From 2018 to 2020, the field transitioned toward hybrid and automated systems combining traditional algorithms with structural prediction and ML components. Sharmar et al. (2018) emphasized the sensitivity of blind docking to parameter tuning—particularly exhaustiveness—highlighting the need for adaptive control of search parameters [54]. Liu et al. (2019) advanced automation with CB-Dock [17], integrating curvature cavity detection and optimized AutoDock Vina parameters to achieve higher success rates than competing methods such as DockingApp [55], MTiAutoDock [15], rDOCK [56], and SWISSDock [57]. Zhang et al. (2020) introduced Edock, based on Replica-Exchange Monte Carlo (REMC) simulations, achieving superior RMSD and success rates compared to AutoDock Vina and Dock6 [58]. However, Edock’s computational intensity illustrated a recurring challenge: balancing accuracy and resource efficiency, typically taking 2 h per run. In contrast, other tools require only minutes for the same models.
The early 2020s were characterized by the widespread adoption of ML (ML) and DL (DL) to enhance blind docking accuracy and generalizability. Guedes et al. (2021) introduced DockTScore, combining physics-based descriptors with ML models such as SVM and MLR to enhance binding affinity prediction and virtual screening accuracy [11]. At the same time, Mohammad et al. (2021) introduced InstaDock, a GUI-based interface simplifying AutoDock Vina workflows for non-experts [59]. Jofily et al. (2021) followed with BlinDPyPr, integrating cavity-guided and blind docking to combine efficiency with site specificity [9]. Subsequent innovations, such as FRAD (Grasso et al., 2022) [60], introduced MM/GBSA re-scoring to improve energetic evaluation, while DeepDock (Liao et al., 2019) [61] and EQUIBIND (Stärk et al., 2022) [62] applied geometric DL to predict binding poses directly, significantly reducing computational overhead. TANKBind (Lu et al., 2022) further incorporated trigonometric constraints to improve pose accuracy by over 20% compared to previous DL approaches [63].
The Integration of ML with physics-based frameworks culminated in a new generation of hybrid models. DSDP (Huang et al., 2023) [10] merged DL-based site prediction with GPU-accelerated sampling, reducing runtime to just over one second per complex while outperforming GNINA and Vina in accuracy. Yu et al. (2023) critically evaluated claims of DL superiority, advocating for hybrid approaches that use DL for site detection and conventional docking for ligand placement [13]. Corso et al. (2023) introduced DiffDock, a diffusion generative model that captured ligand flexibility over non-Euclidean manifolds, outperforming TANKBind and EQUIBIND [64], while Zhang et al. (2022) developed E3Bind, an iterative refinement system inspired by AlphaFold2 that improved accuracy through end-to-end pose optimization [65]. Buttenschoen et al. (2024) later introduced PoseBusters, a comprehensive evaluation framework revealing that, despite progress, DL methods still lag in chemical realism and stereochemical accuracy compared to physics-based tools [66]. Most recently, Ugurlu et al. (2024) proposed CoBDock, a consensus-based method that integrates multiple docking algorithms and cavity detection tools via ML consensus prediction, achieving superior binding site accuracy (0.50–0.88) and RMSD success rates (0.40–0.67) [8].
In 2025, Chen and Zhang investigated whether deep-learning based blind-docking methods can reliably predict allosteric compounds when the ligand binding site is unknown. The authors benchmark several state-of-the-art models (such as DiffDock) on orthosteric and allosteric ligand–protein complexes, demonstrating that a combined workflow (DiffDock followed by local re-docking) can identify both binding mode and binding site for a subset of cases.

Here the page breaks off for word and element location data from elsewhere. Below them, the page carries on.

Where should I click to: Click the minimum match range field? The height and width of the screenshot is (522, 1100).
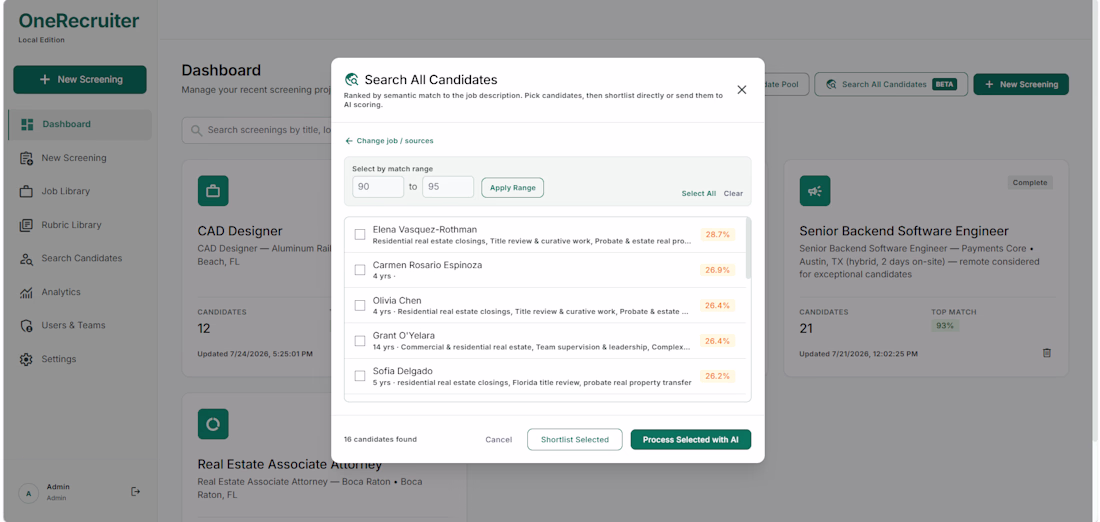(x=378, y=187)
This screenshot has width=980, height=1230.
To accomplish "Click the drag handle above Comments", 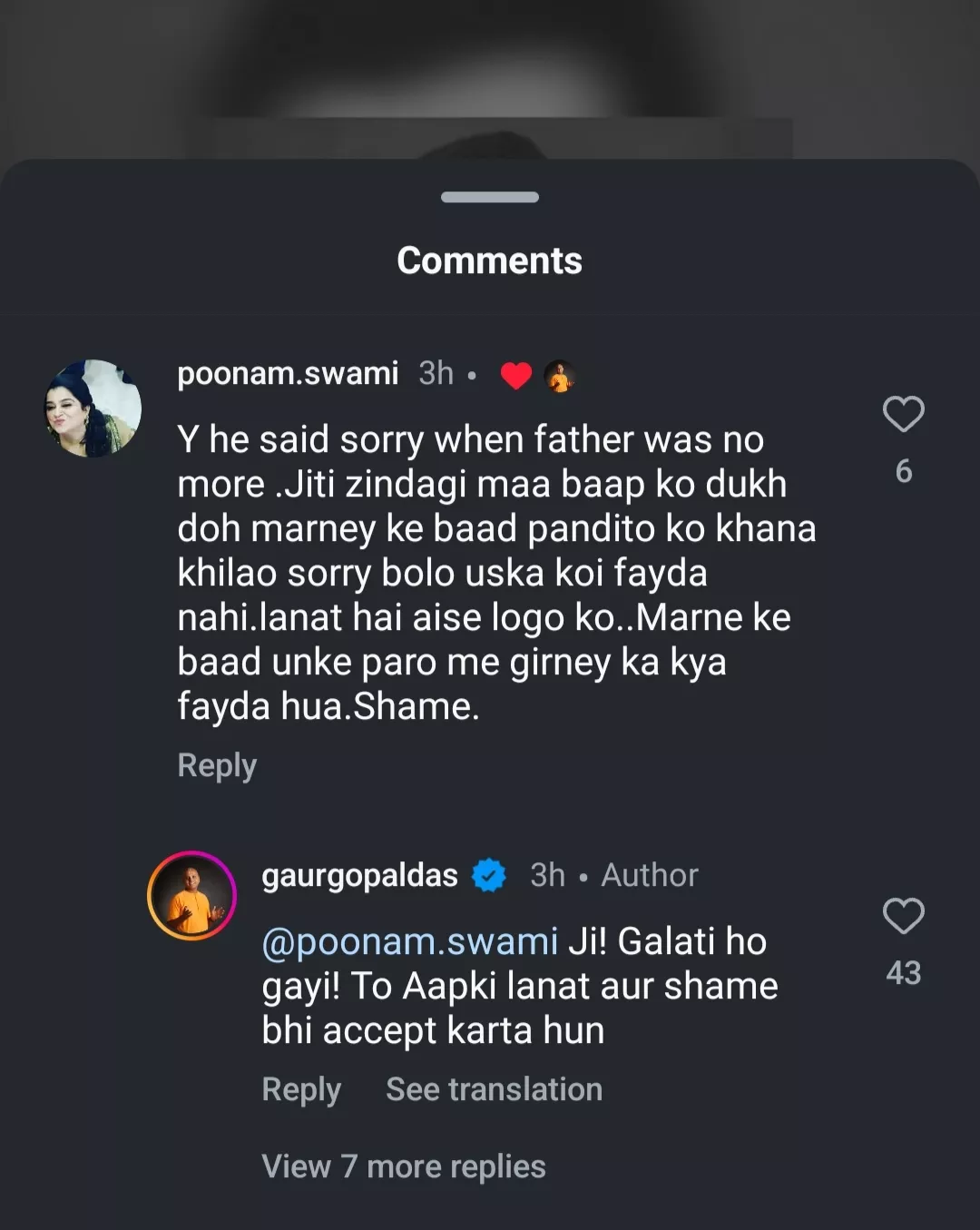I will click(489, 194).
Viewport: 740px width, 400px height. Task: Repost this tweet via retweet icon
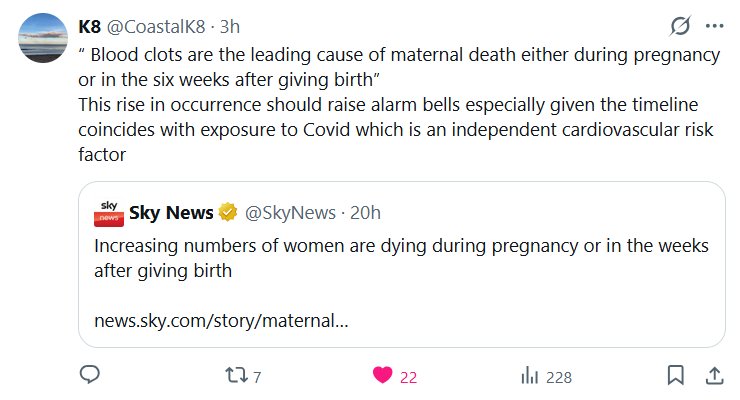pyautogui.click(x=233, y=376)
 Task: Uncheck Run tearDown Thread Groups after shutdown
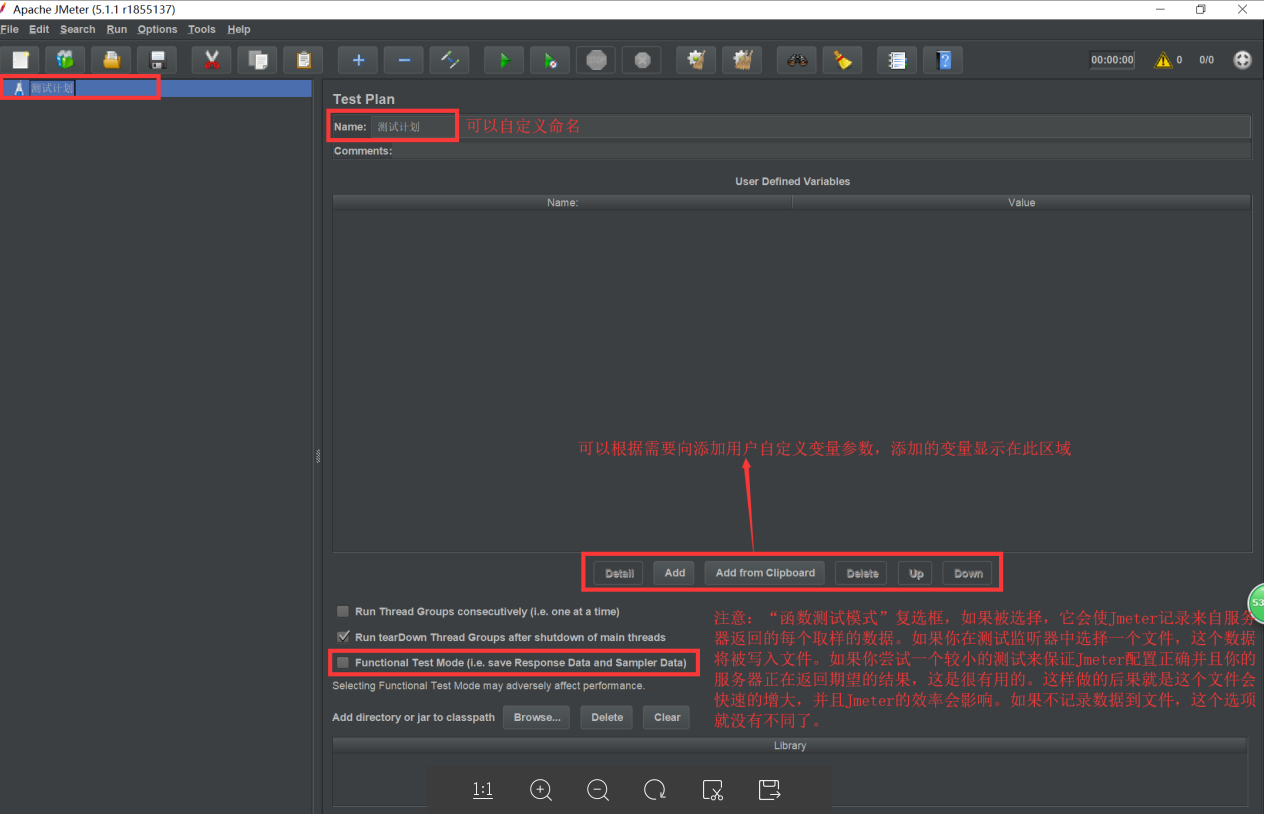pyautogui.click(x=343, y=637)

They show that while these deep-learning methods hold promise for widening the scope of ligand discovery beyond canonical binding sites, current limitations in handling conformationally flexible allosteric pockets and generalizing to unseen targets remain significant barriers [67]. In the same year, two other authors critique the increasingly widespread use of “blind docking” in network pharmacology studies—especially those investigating multi-component systems such as traditional Chinese medicine (TCM). They argue that misuse of blind docking can undermine the validity of network-driven conclusions and provide practical recommendations: avoid blind docking, when possible, validate binding sites via pocket detection tools, report docking parameters explicitly, and where feasible combine docking with molecular dynamics or binding-free-energy calculations [68].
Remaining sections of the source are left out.